「福島原発事故の検証」がコロナ禍こそ重要な理由 事故10年検証が問う危機管理体制のあり方
「『いつものパターン』に陥ってはいけない」
これは、東日本大震災から10年の節目となる昨年、福島原発事故10年検証委員会(民間事故調)の最終報告書が述べたものである。重大な危機が起こった際に、調査を行い、報告書を発表して改革提言を行うものの、その後のフォローアップが行われず、次第に記憶が風化するにつれて危機意識も薄れて教訓を忘れ、改革も曖昧になってしまう。結果、同じ事態を繰り返すという日本社会の習性について表現している。
福島原発事故と新型コロナ危機など、天災であれ人災であれ、国家的な危機に対処した場合には、危機発生までの「備え(プリペアドネス)」と、発生後の「対応(レスポンス)」について検証し、成功と失敗から教訓を学ぶ。そして、その後の危機管理体制の強化を実行する。このような検証作業は「アフター・アクション・レビュー(AAR)」と呼ばれ、危機管理におけるセオリーだ。
日本人には失敗から学ぶ気概がある
なんだか難しいように聞こえるが、学生時代に誰もが経験した数学の問題を解く作業と同じである。数学の問題を解き、正解した問題と間違いた問題を見直し、次に同じような問題が出題された場合には、同じ間違いをしないようにする。危機管理という文脈で聞くと大仰なようだが、実際はシンプルである。
日本人は、失敗を繰り返さないように教訓を学び、後世に伝えるという気概を持っている。その証拠として、これまでも、さまざまな検証委員会が設置され、教訓を学ぼうという姿勢を示してきた。
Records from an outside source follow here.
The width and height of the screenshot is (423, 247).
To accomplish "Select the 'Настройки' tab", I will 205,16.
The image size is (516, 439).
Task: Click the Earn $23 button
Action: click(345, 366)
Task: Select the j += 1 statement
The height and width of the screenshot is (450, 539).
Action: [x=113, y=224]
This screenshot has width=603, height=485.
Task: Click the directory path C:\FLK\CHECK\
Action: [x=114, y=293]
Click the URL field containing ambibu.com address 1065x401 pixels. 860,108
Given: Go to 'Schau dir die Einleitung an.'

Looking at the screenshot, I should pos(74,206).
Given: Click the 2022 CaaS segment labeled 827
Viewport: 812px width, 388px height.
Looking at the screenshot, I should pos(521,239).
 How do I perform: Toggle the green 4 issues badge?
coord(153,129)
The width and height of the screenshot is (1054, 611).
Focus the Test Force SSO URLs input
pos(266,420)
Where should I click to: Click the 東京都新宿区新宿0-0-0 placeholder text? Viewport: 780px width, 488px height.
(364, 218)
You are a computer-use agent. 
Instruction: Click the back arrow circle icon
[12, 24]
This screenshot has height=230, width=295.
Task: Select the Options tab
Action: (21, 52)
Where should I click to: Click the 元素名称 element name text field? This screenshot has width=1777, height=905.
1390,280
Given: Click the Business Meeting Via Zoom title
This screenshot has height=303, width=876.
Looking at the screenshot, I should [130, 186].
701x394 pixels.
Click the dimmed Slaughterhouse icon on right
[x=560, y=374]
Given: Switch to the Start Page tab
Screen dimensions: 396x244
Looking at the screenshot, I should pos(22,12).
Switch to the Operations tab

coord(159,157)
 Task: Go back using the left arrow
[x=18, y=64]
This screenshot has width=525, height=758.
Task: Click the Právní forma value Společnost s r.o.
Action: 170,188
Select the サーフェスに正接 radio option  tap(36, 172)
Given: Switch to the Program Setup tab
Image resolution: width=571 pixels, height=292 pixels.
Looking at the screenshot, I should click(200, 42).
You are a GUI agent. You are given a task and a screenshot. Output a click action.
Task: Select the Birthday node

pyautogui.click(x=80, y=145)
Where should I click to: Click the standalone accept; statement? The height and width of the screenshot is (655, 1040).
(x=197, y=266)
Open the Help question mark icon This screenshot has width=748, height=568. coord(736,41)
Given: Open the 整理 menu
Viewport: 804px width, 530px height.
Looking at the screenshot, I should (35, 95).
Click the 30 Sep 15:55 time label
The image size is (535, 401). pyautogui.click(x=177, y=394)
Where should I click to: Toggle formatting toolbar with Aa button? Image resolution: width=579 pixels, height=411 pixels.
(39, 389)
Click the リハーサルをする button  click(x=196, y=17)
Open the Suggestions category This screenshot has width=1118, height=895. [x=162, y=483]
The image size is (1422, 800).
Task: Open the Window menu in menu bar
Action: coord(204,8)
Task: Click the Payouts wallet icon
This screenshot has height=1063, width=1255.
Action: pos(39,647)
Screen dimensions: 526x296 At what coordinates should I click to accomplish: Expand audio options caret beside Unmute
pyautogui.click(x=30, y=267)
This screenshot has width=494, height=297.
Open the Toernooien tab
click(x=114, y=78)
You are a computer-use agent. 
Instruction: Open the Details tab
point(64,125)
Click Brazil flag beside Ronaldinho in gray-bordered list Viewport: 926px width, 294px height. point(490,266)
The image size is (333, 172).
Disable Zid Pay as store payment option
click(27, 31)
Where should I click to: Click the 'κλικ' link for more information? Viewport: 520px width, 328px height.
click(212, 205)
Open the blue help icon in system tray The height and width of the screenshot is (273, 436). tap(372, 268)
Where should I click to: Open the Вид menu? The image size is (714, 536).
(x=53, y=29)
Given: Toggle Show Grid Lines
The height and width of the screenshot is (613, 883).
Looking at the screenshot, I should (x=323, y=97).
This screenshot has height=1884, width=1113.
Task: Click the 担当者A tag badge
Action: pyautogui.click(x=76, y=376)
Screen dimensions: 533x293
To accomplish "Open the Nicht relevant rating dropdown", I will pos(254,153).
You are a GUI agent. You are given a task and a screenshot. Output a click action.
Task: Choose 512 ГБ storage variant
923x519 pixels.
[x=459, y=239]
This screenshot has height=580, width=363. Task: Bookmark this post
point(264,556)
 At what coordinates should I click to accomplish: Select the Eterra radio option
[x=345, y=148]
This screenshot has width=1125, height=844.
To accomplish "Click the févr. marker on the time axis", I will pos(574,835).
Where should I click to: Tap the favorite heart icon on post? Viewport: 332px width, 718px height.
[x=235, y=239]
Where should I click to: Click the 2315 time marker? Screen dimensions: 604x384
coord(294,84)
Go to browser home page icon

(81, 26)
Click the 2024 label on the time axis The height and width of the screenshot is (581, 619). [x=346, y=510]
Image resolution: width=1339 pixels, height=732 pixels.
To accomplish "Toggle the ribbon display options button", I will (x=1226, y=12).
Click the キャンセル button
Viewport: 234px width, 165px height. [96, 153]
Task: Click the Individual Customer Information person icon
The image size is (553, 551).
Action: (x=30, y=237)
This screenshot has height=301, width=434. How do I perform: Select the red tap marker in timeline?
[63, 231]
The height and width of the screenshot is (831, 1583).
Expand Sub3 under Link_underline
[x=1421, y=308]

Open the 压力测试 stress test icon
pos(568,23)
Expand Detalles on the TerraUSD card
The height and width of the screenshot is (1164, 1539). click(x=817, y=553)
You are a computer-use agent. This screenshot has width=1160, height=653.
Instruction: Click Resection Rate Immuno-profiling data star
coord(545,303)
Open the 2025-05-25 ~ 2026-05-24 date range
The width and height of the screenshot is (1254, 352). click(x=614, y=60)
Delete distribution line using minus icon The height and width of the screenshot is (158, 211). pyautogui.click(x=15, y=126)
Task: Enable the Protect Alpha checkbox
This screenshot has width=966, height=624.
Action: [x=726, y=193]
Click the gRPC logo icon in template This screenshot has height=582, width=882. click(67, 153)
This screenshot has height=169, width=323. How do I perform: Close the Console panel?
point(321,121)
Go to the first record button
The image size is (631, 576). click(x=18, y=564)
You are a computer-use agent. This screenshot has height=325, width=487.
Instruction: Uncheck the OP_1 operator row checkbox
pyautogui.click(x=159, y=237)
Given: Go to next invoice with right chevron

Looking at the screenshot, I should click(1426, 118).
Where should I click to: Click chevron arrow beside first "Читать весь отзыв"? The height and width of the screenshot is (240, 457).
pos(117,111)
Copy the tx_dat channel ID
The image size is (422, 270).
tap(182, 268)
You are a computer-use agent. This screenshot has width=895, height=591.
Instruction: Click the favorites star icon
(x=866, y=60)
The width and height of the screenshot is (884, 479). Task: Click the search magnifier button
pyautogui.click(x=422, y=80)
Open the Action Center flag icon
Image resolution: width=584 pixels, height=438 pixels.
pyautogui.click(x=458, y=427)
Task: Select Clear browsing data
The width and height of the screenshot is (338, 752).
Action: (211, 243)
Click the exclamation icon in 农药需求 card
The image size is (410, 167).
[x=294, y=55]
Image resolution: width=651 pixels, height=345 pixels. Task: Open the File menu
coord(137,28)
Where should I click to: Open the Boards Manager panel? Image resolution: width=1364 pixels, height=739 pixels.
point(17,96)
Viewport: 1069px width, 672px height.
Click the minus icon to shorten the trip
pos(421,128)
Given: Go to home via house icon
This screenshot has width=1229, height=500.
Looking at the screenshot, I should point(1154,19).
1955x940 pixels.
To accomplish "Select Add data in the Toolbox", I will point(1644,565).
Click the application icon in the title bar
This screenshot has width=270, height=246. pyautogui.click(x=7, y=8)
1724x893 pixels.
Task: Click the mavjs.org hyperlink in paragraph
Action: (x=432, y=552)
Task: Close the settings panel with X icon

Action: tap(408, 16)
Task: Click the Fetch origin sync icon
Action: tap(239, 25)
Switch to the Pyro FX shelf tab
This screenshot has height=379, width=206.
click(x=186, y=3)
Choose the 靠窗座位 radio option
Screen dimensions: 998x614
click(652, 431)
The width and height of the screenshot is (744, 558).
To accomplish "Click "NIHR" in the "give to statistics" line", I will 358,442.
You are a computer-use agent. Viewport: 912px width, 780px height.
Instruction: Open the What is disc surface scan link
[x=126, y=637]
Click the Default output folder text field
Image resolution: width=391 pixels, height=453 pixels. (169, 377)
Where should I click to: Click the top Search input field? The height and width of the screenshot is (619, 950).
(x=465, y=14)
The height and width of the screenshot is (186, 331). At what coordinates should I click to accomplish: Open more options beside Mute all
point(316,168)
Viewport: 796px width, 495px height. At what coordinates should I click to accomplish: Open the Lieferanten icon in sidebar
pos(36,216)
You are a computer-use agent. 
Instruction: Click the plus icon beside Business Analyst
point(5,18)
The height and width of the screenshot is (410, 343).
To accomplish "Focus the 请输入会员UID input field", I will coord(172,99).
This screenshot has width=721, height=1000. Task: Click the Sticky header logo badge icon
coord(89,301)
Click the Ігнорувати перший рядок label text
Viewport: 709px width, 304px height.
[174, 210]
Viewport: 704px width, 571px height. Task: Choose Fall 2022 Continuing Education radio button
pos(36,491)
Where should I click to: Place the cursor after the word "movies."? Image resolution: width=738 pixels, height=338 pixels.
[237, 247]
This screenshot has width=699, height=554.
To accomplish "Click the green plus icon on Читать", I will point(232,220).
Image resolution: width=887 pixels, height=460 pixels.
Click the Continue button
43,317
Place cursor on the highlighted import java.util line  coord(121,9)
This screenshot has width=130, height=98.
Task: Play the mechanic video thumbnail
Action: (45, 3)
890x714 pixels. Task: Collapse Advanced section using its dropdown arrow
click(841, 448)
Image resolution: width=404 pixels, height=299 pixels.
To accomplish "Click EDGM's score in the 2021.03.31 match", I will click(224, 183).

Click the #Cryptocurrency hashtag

例えば、2011年3月に起こった福島原発事故に対しては、①民間事故調、②東京電力事故調、③政府事故調に加え、「憲政史上初」と言われた④国会事故調と、4つの主要な検証委員会(事故調査委員会)が設置され、各々報告書を発表した。
ただし、報告書は出して終わりではない。
検証は、報告書と改革提言を発表したあとに、それらに基づいて実際に改革を行い、確実に能力向上を達成する必要がある。そのためには、マイルストーンを設定して、提言の達成状況をフォローアップすることは有用だ。